Will U.S. send Ukraine F-16 fighter jets? NATO ambassador says not 'right now'
The United States' ambassador to NATO says it is "entirely" up to other countries to decide whether they want to supply Ukraine with F-16 fighter jets, but it's not something the Americans have plans to do "right now."
Amid news that the U.S. will be supporting an international effort to train Ukrainian pilots on U.S.-made F-16 fighter jets, the United States' ambassador to NATO says the U.S. "right now" has no plans to provide Ukraine with jets.
In an interview with CTV's Question Period host Vassy Kapelos airing on Sunday, Julianne Smith said that while U.S. President Joe Biden has "been pretty clear" that at the moment the U.S. is not in a position to send F-16s, "each country can take its own sovereign decision on the assistance that it wants to provide."
"Should a country want to provide jets of any kind… That's their own decision," Smith said. "We've taken our own sovereign decision, and if another country does desire to send F-16s, that is entirely up to them."
The newly-announced F-16 training coalition, and the U.S. giving the go-ahead to other interested nations such as the United Kingdom and Netherlands to export some of their fighter jet fleets, is being viewed as setting the stage for additional allied countries to send jets to Ukraine.
According to The Associated Press, Biden told his fellow leaders at the G7 that decisions on how many jets, when they will be sent, and from whom, will be decided in the months ahead, as the training gets underway in Europe the coming weeks.
Asked whether the U.S. position on sending jets from its own supply is immovable, Smith said it was "an evolving conversation," that could be revisited "down the road" but that the Pentagon and U.S. Department of Defense has said "right now, F-16s are not on the list."

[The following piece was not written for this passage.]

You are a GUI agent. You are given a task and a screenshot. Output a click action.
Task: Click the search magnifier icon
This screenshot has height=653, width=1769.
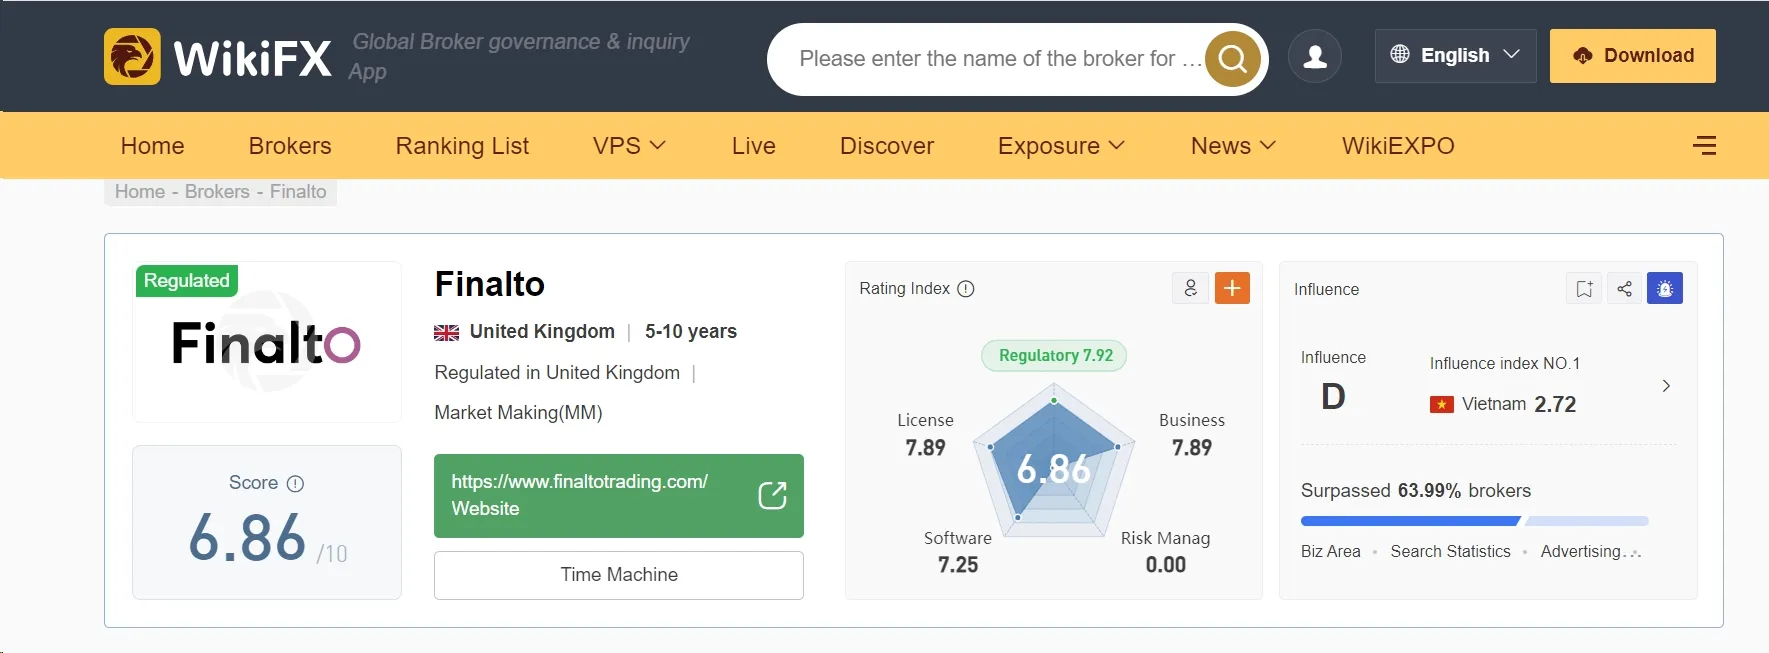1233,59
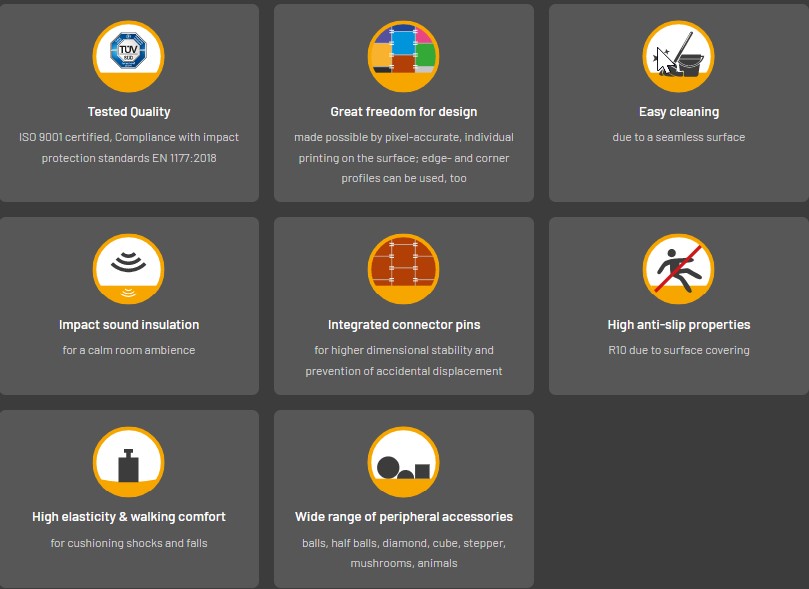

"Look, the process in terms of what the United States has given the Ukrainians has evolved tremendously over the last 15 months," Smith said. "We meet every month in what's called the Ramstein Group. We sit down [with] over 50 countries. Canada is a part of that, with our friends in Ukraine, the military commanders, and we listen to what their requirements are, and we do our very best in that U.S.-led process to get what they need in real-time so that they can prevail on the battlefield."

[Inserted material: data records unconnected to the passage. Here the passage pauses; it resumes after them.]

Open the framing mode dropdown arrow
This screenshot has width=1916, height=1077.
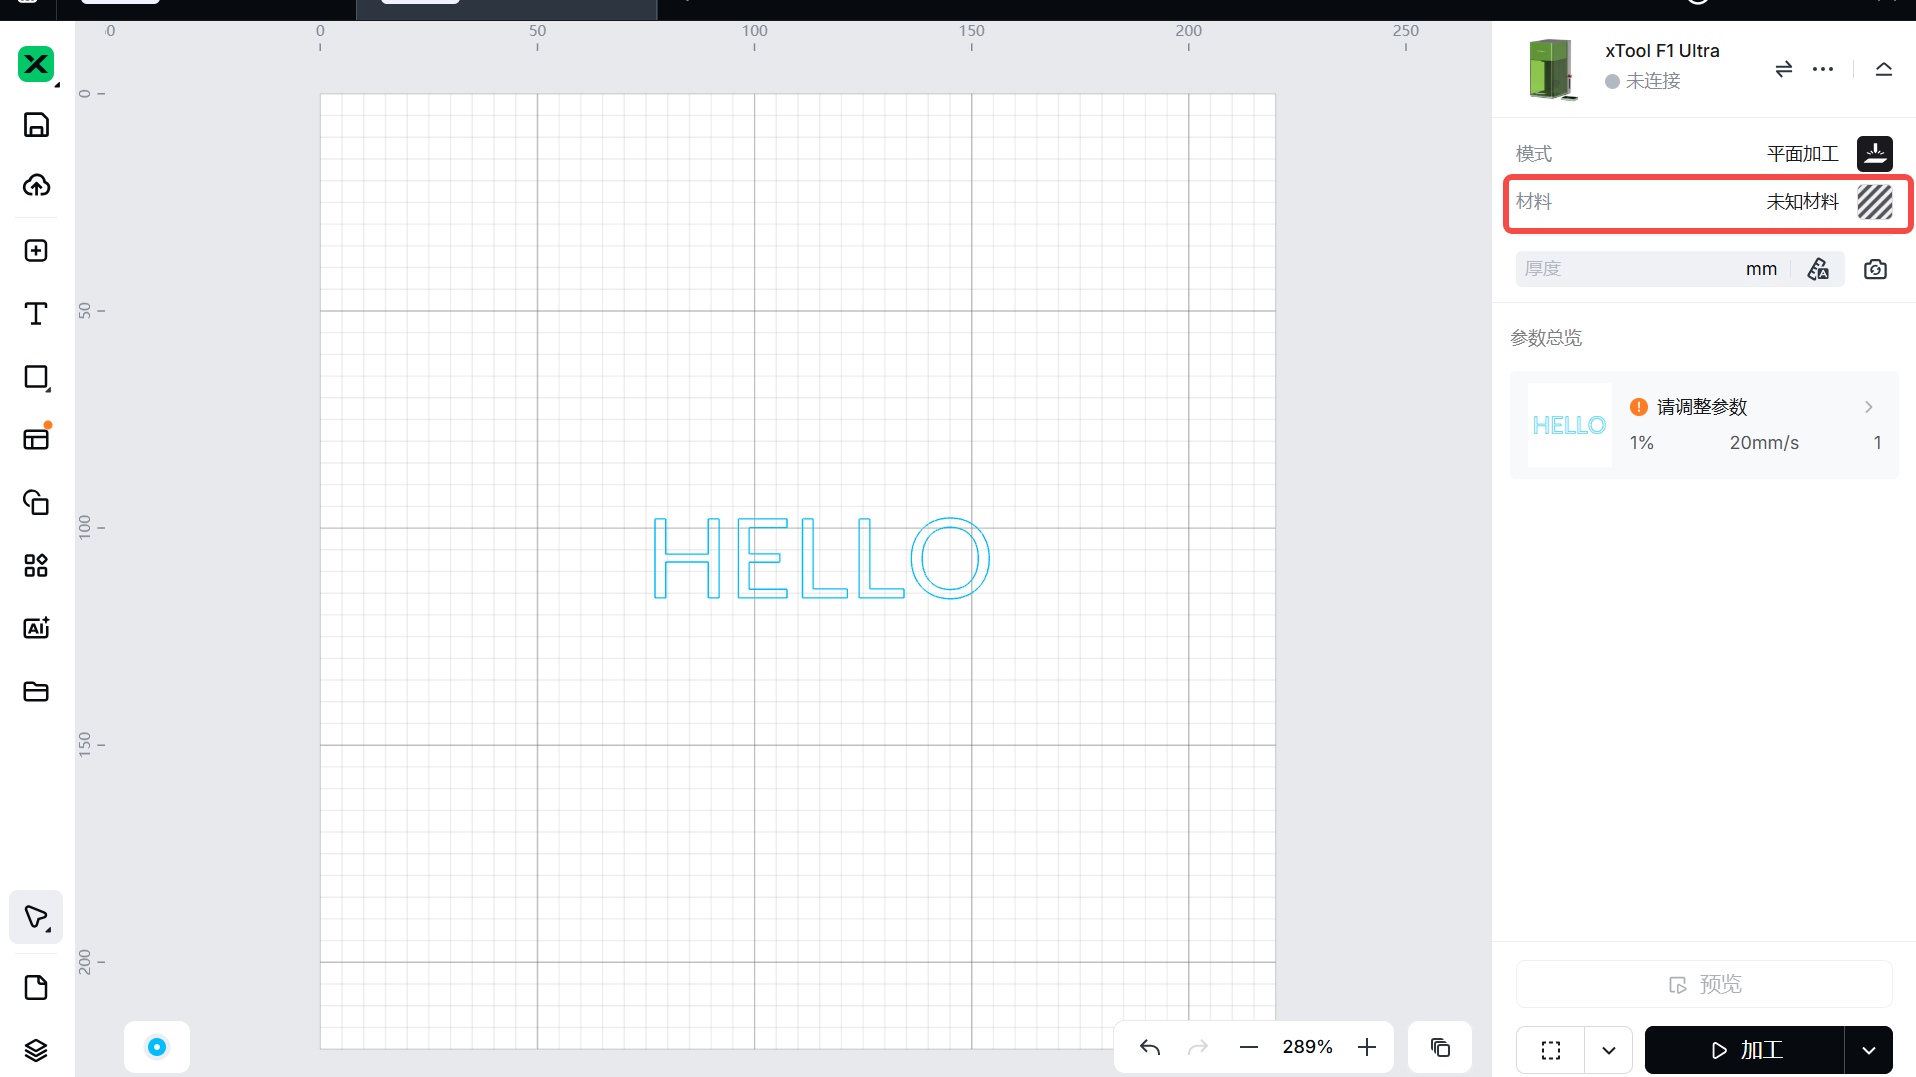click(x=1608, y=1050)
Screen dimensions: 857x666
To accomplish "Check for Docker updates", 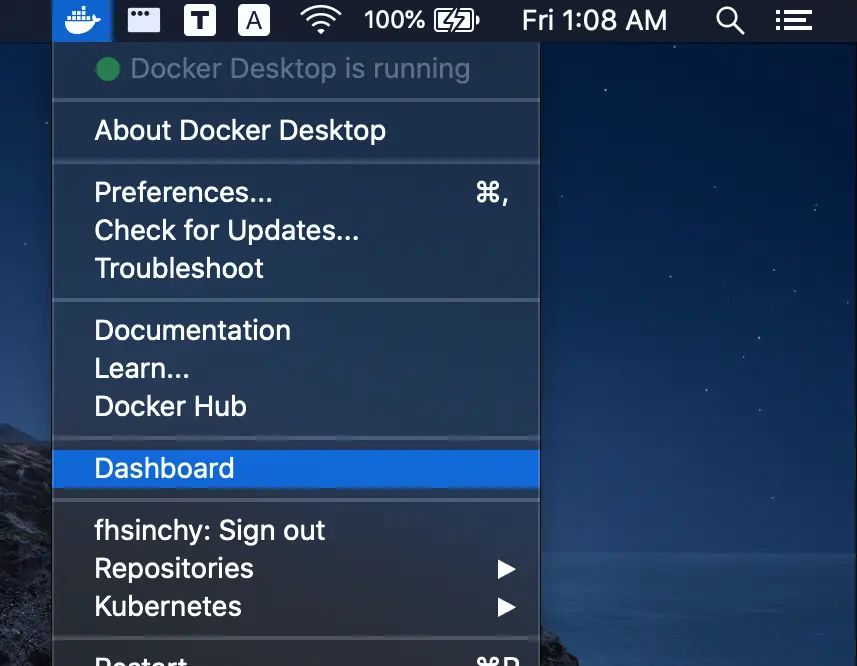I will pos(227,230).
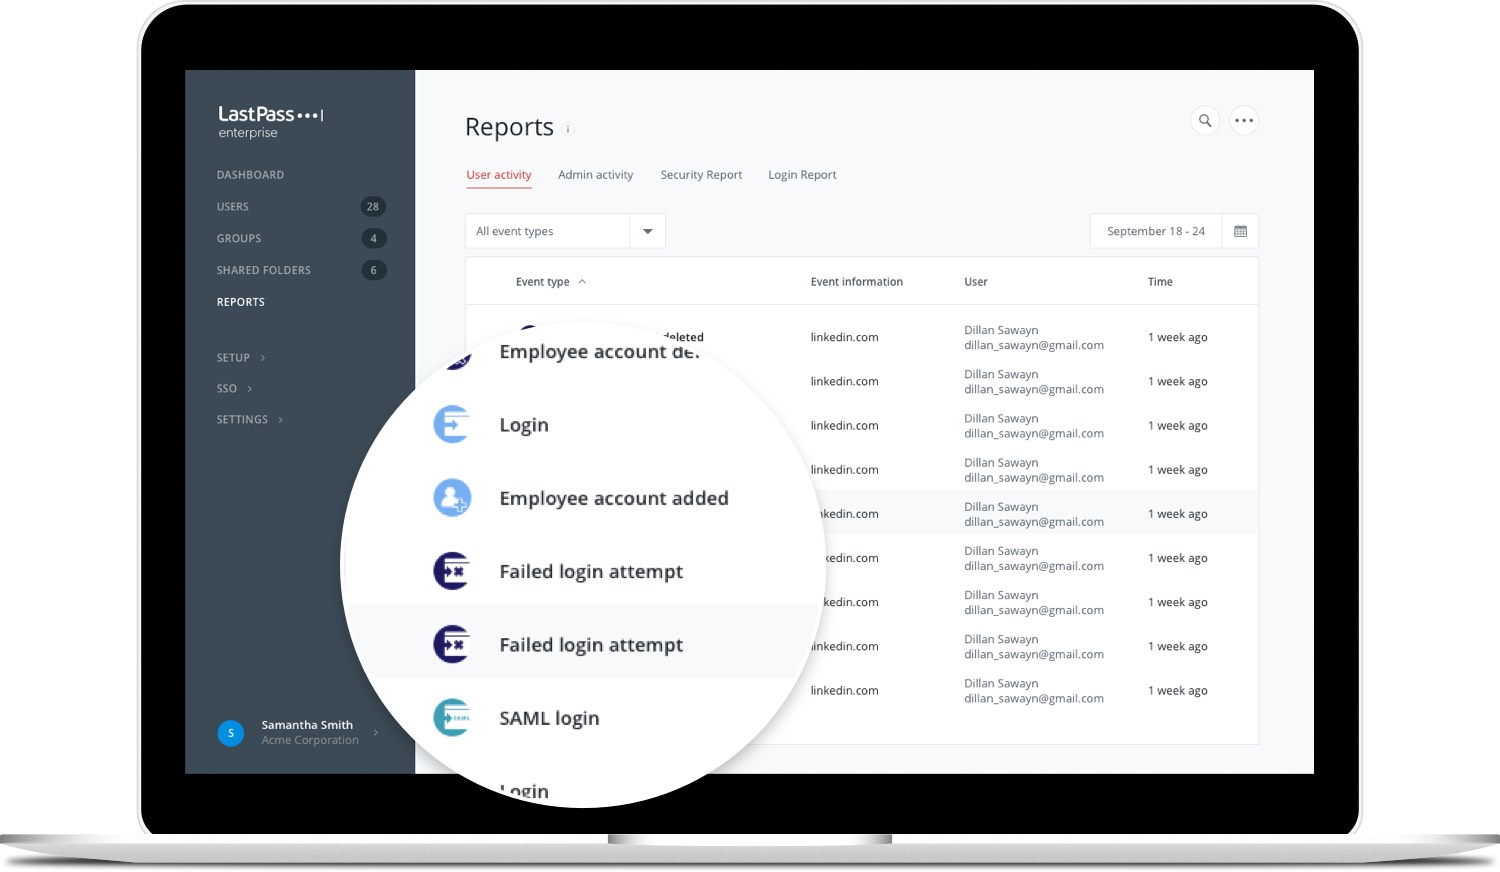This screenshot has height=872, width=1500.
Task: Click the SAML login event icon
Action: 452,717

Ukrainian President Volodymyr Zelenskyy has been calling on western countries to supply Ukraine with fighter jets to build on Ukraine's defences, after allied countries including Canada supplied the embattled nation with air-defence systems.
Zelenskyy, who is attending the G7 Summit this weekend, welcomed the fighter jet training coalition news, calling it an "historic decision" in a tweet.
"This will greatly enhance our army in the sky," he said, adding that he plans to discuss the "practical implementation" of the move, with his allies when he arrives in Hiroshima.